El aspecto más interesante del ejercicio realizado por Berger reside en el hecho de que la revisión que propone del cuento para niños juega, incluso, con la base inequívoca de todo cuento infantil: el “fueron felices y comieron perdices”. La máxima infantil se disipa ligeramente en esta versión y su propuesta final va más allá de esta herencia dicotómica del planteamiento bien-mal, pues nos deja una imagen que, por supuesto, vale más que mil palabras y que le permite al espectador, por un lado, repensar a qué clase de finales nos tiene acostumbrados la industria cinematográfica y, por el otro, que el cine no se limita a ser una compensación dulzona. El cine es también una lágrima.

Al ver esta película es importante, sin duda, no caer en la terrible y equívoca tentación de compararla con la reciente The Artist (Michel Hazanavicius). Ambas películas funcionan y sobreviven por separado. Ciertamente, cada una de ellas trata de recoger la tradición cinematográfica que estima oportuna a través del cine en blanco y negro y el cine mudo; sin embargo, cada una de las dos cintas atiende a sus razones y, en este sentido (no en otros), las razones de Berger son más herméticas, pues la fusión que el director propone es más compleja que la que había propuesto Hazanavicius en The Artist. En todo caso, las cintas en ningún caso se contraponen, sino que se complementan.

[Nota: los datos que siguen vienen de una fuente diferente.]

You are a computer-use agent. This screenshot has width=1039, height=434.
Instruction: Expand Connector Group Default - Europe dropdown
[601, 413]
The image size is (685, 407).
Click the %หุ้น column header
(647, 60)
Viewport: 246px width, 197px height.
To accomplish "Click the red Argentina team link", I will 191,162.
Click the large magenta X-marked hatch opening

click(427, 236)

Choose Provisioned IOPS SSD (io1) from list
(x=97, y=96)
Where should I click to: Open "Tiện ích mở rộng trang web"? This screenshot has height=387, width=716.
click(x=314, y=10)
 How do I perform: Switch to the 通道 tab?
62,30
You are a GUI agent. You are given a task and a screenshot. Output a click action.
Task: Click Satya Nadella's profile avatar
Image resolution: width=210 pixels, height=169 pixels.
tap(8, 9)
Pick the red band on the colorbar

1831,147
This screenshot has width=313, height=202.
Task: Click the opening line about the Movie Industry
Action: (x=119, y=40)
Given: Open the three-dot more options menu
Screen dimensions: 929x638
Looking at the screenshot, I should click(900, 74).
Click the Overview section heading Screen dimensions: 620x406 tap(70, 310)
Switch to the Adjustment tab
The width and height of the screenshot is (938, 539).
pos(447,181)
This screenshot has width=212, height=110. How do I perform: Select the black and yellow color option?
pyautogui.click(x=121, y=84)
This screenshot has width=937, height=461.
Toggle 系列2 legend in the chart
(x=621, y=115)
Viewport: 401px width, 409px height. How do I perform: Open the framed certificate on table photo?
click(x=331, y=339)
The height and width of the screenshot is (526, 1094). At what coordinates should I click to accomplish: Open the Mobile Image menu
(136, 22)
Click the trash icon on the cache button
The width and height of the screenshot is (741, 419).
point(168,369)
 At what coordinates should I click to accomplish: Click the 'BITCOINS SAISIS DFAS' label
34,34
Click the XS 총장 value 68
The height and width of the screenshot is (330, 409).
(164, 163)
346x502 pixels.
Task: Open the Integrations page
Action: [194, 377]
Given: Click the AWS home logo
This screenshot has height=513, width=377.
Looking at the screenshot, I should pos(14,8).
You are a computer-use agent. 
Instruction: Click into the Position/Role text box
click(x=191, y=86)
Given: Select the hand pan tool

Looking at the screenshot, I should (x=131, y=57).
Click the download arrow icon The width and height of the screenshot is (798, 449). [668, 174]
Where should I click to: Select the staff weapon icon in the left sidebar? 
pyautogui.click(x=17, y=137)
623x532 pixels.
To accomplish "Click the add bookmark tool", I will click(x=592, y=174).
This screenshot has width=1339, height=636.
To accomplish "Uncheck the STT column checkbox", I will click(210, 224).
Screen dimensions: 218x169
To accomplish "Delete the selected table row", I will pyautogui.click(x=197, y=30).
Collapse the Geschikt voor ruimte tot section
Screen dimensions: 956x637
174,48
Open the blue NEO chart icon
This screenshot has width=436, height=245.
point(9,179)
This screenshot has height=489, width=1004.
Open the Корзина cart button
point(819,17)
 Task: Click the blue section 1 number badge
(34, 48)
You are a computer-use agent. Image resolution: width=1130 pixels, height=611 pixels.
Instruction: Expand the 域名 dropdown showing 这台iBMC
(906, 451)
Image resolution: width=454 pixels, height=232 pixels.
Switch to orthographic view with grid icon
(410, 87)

Sería injusto dejar de señalar la labor de actuación de la película, puesto que podemos asistir a la que, en mi opinión, es la mejor actuación de una Maribel Verdú que se crece con el blanco y negro (como ya demostró en la compleja Tetro de Francis Ford Coppola). Además, Blancanieves nos permite ser cómplices de la belleza, particular, de cada uno de los personajes que completan la hermosa puesta en escena: tanto de las dos Blancanieves (atemporales ambas), como de una Ángela Molina más abuela que madre y, por supuesto, de los seis enanitos toreros que completan esta fábula trágica del siglo XXI.